3. Disciplined management and metrics
You can’t manage what you don’t know.
One of the most powerful tools your team can wield is knowing how to use your current data more effectively. Consumer needs are very apparent in the data you already manage for your accountholders.
To build wallet share, for instance, start by looking at checking account and card activity, and noting who your accountholders are doing business with beyond your institution. These payments are often going to competitors. This analysis can inform you of a significant risk, but also of a significant opportunity.
For example, if you know which of your accountholders are making credit card or mortgage payments to other institutions, you can promote your own credit card programs and competitive loan rates to them. Mining the data you already have enables you to target accountholders very specifically. That can build wallet share for you.
4. Identify and manage emerging risks
Economic, demographic and competitive risks all need to be addressed, including the following, into the foreseeable future:
- Margins – Even with rising interest rates, margins will face continued pressure due to loan demand, competition and consumer demands
- Non-interest income – As NSF declines, you have to develop new competencies for non-interest income; wealth management is the greatest untapped opportunity, with a lot of non-interest income potential
- Operating expense – Expenses will continue to grow with investments in technology and branch optimization. Getting the best ROI will require learning to use tools like mobile banking to build relationships, not simply facilitate a transaction
- Loan loss – Deploying sophisticated pricing mechanisms will be required to manage risk and optimize margins as loan losses likely escalate
5. Market with strategic focus for brand development
Marketing and brand are your critical differentiators. Among financial institutions, marketing has often had a very tactical focus – PR and direct mail, and maybe some type of media advertising. But there’s so much marketing communication going out today that it’s easy for consumers to tune out.
Marketing needs to be much more strategic.
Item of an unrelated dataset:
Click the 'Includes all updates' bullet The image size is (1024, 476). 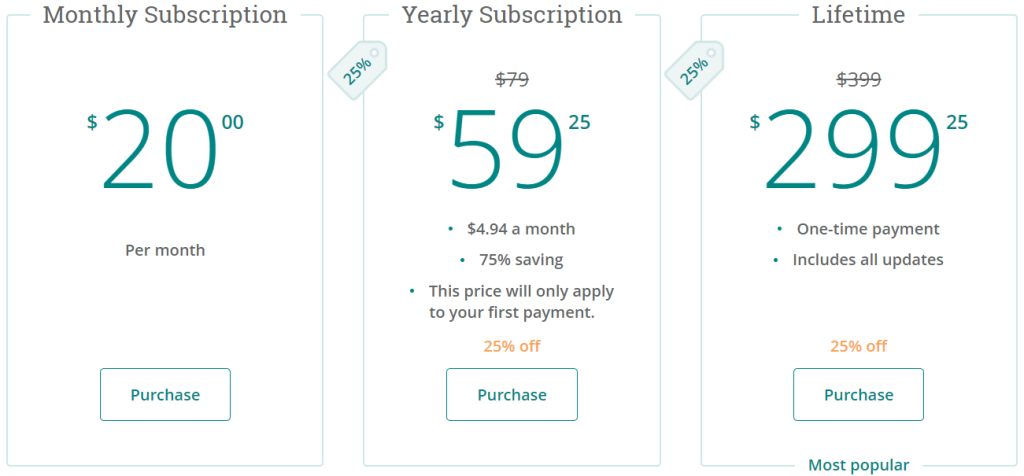click(868, 260)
It may be better to communicate with accountholders less frequently but use your knowledge about them to do so on a much more targeted basis. Every time you reach out, your message should be specifically relevant to them.
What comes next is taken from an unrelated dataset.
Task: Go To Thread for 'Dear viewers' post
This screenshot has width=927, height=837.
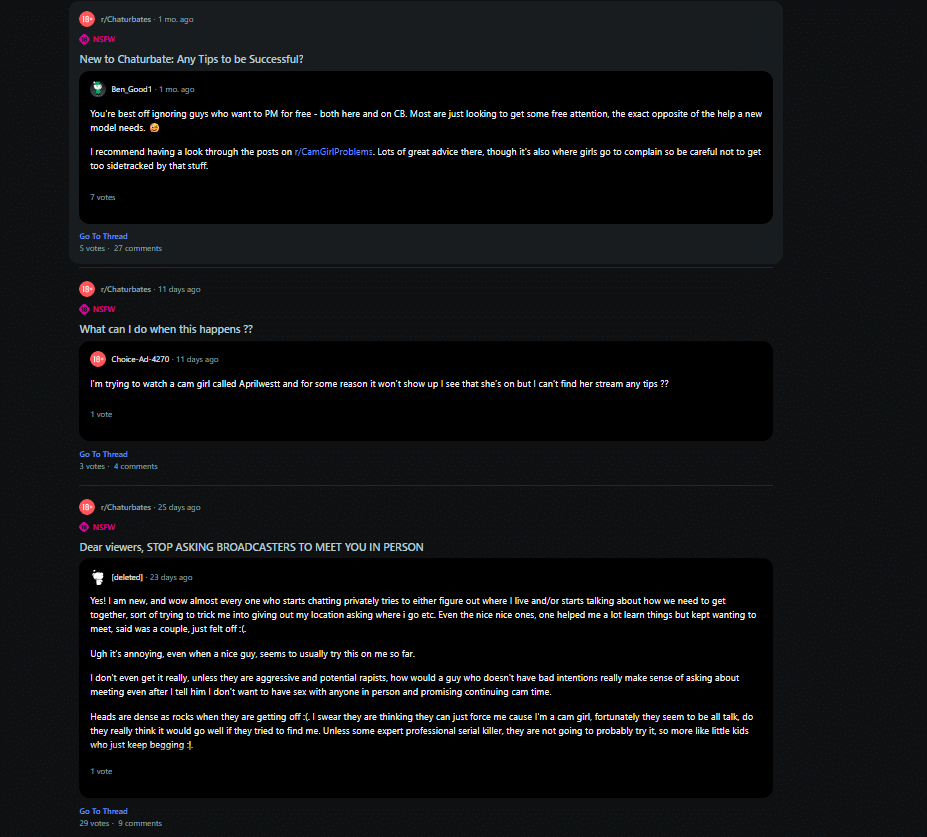Action: (x=104, y=811)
The importance of knowledge management
In all of these five imperatives, data analysis is essential to identifying risks and opportunities, and better understanding your current and potential customers and members, so you can be sure you’re targeting the right segments of the market. That means your organization should have “one source of truth.” You need a reliable, comprehensive data source that lends itself to good knowledge management – knowledge that is accurate, timely, efficient, insightful, transparent and distributed throughout the organization.